I will pray for discernment.
But I won’t stop listening.
And I won’t stop believing that God loves to be heard.

    Because I am not a stranger to Him.
And He is not silent.

    “You will seek me and find me when you seek me with all your heart.”
— Jeremiah 29:13

  • When God Showed Up Anyway

    —a reflection on faith, fragility, and unexpected grace—

    There’s a kind of guilt I never knew had a name.


    Not the kind that comes when something goes wrong.


    The kind that visits when things don’t go as wrong as they could have.

    My daughter is four.


    She has cancer.


    And autism.


    And she doesn’t speak—not with words, anyway.


    So when the pain comes, I have to guess.


    Is it her stomach? Her bones? The sharp, chemical ache of chemo?


    I read her the way you read weather—watching the shift in her clouds,


    feeling for the pressure in the room.

    I’ve met parents in these hospital halls who’ve told me,


    with voices like cracked porcelain,

    “I could never believe in a God who would let this happen to children.”

    And I understand. I do.

    But here’s the truth I hesitate to say out loud:


    I have seen God more clearly through this diagnosis


    than I ever did in the quiet seasons.


    Not in thunder or burning bushes—


    but in the way a nurse kneels to meet my daughter’s eyes,


    in the hands that hold her with instinct and tenderness,


    in the stranger who sees my exhaustion and calls it beautiful.

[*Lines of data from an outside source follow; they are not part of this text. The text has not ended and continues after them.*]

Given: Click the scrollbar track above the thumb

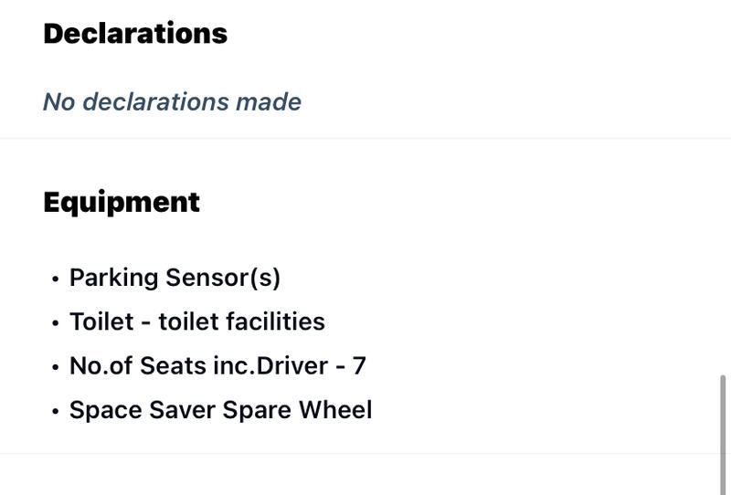Looking at the screenshot, I should (723, 186).
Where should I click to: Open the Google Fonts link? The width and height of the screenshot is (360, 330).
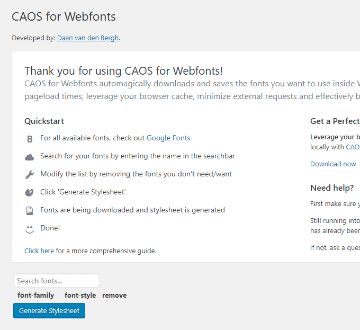(168, 138)
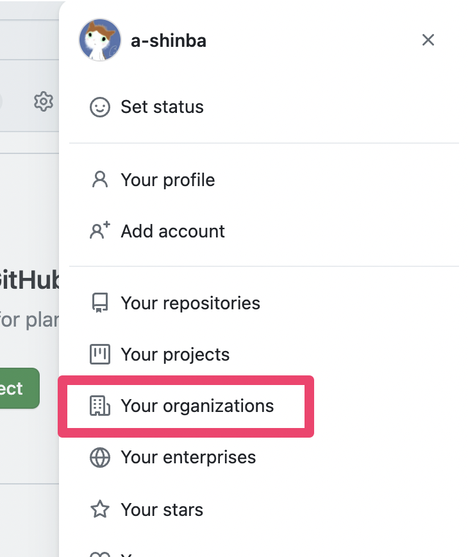468x557 pixels.
Task: Click the add-person icon next to Add account
Action: coord(99,230)
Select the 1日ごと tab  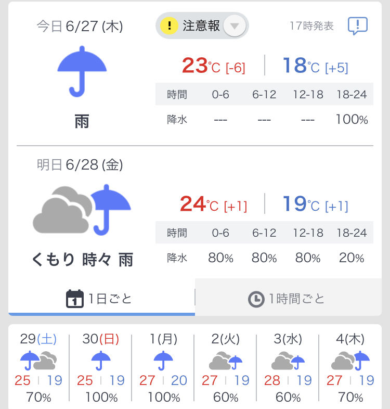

    God didn’t show up as rescue.


    He showed up as presence.


    Over and over again.

    But here’s where the guilt coils tight in my chest:


    Her diagnosis isn’t terminal.


    And I say that with trembling gratitude,


    but also with a grief I don’t know where to place.


    Because some children don’t get to grow up.


    Some parents don’t get to carry home a child who survived.

    So who am I to speak of revelation?


    Of grace?


    Of faith that held when their worlds fell apart?

    I want to believe I’d still say God is good

    if the scan had said something else.


    If the treatments had failed.


    If I were standing at a graveside, not a bedside.


    But how could I know?

    And yet…


    faith isn’t a contest.


    Suffering isn’t a ladder.


    Grief doesn’t ask for comparisons, only witness.


    And light isn’t less holy just because someone else is in deeper shadow.

    I have seen God in this storm.


    Not because we were spared,


    but because we weren’t alone.

    If you’re in the thick of it—whatever it is—


    if your belief is barely breathing, or if it died long ago,


    please know this:


    There is no shame in your story.


    No wrong way to feel what you feel.

    But if you, like me, have seen a flicker of divine love


    in the breaking open—


    you can speak of it, too.


    Not to prove anything.


    Just to say:

    He was here. Even here. Even now.